Nina Raine picked up a couple of "Most Promising Dramatist" awards for her 2006 play Rabbit. She amply fulfils that promise now with Tribes, a fiercely intelligent, caustically funny and emotionally wrenching piece about communication, belonging, and identity. It focuses on Billy (excellent Jacob Casselden), a young man who was born deaf and has been brought up as a lip-reader. Back home from university, he struggles to get a word in edgeways in a household of bickering egotists headed by Stanley Townsend's exuberantly non-PC writer-father and including two fractiously frustrated, unemployed siblings – an aspiring academic (Harry Treadaway) and a wannabe opera-singer (Phoebe Waller-Bridge).
Liberation seems to beckon when Billy meets Sylvia (superlatively played by Michelle Terry) who is going deaf. As the child of deaf parents, she is proficient at signing and she introduces Billy to "the deaf community", the very idea of which is contemptuously dismissed by his father, who thinks that to define oneself by a disability is tantamount to "basing your identity on coming from Gateshead". The brilliant, painfully ironic twist is that Billy becomes a born-again militant, rejecting both speech and family, at the precise time that Sylvia is beginning to resist the hierarchical community with its snobberies (only those deaf from birth are truly kosher) and its ideologically driven failures of empathy (you aren't allowed to mourn, as Sylvia does, the loss of any residual hearing).
There's both a witty and a heartbreaking candour in Terry's sensitive portrayal as we see when Sylvia flutteringly demonstrates the expressive beauty of sign language by translating a passage from Paradise Lost, or when she's reluctantly forced to interpret Billy's dogmatically signed outburst of rebuke for the benefit of his appalled family, or when she grieves for the once normal voice that is now getting flatter and for the irony she can no longer communicate.

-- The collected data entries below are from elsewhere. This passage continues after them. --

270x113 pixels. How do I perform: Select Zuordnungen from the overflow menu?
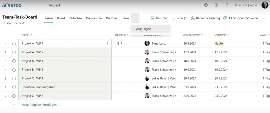coord(142,29)
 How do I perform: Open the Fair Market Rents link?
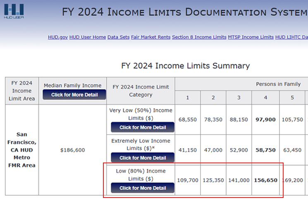pyautogui.click(x=150, y=37)
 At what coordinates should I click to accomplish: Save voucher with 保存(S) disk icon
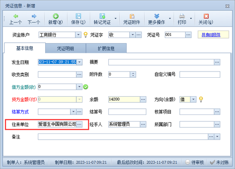pyautogui.click(x=78, y=16)
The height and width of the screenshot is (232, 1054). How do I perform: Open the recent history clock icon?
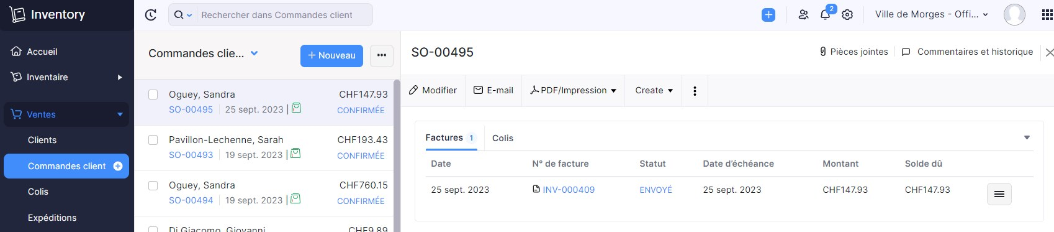click(x=150, y=15)
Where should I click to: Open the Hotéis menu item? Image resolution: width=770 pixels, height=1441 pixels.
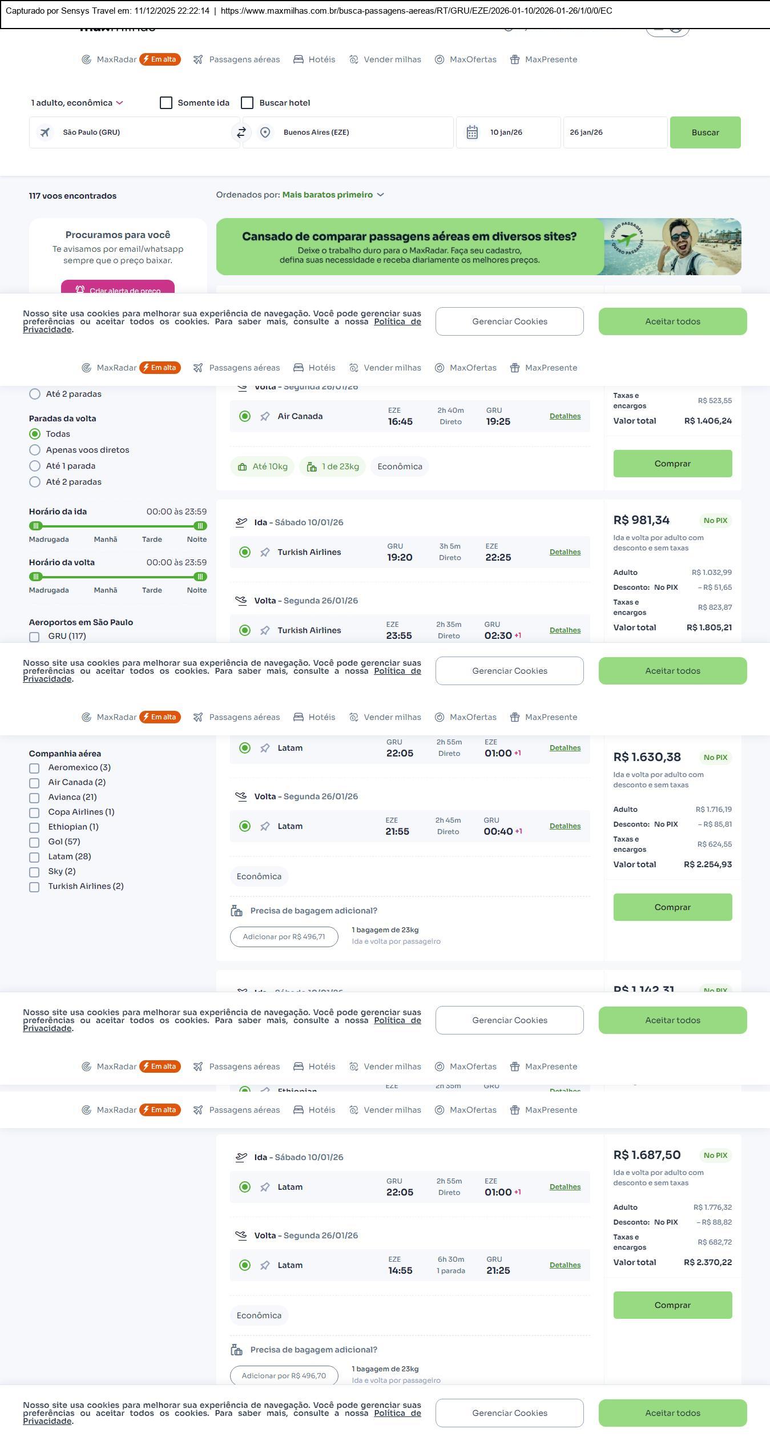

The play is astute about the nature of tribes. Given its private jokes, incestuous squabbling and arrogant dismissal of outsiders, you can see why Billy is stung to declare that "if anywhere is a closed bloody ghetto it's this bloody house." I'm unsure, though, about the plot development whereby Billy, having become a forensic lip-reader for the Crown Prosecution Service, is accused of relying too much on intuitive guess-work to the extent of fabricating the evidence. It's not that the idea is far-fetched; I just don't think it psychologically likely in his case.
Tribes unfolds in a dramatically incisive mix of speech and sign language, the latter projected in words on an upstage gauze. Most piercing, though, are those moments of surtitled silence, as in the gestures of love between Billy and his mentally troubled brother that bring home the eloquence of what is left unsaid. These give the lie to the father's smugly aggressive scepticism ("how can you feel a feeling unless you have a word for it?") and tacitly establish that it's hyper-articulacy that can sometimes be the real handicap.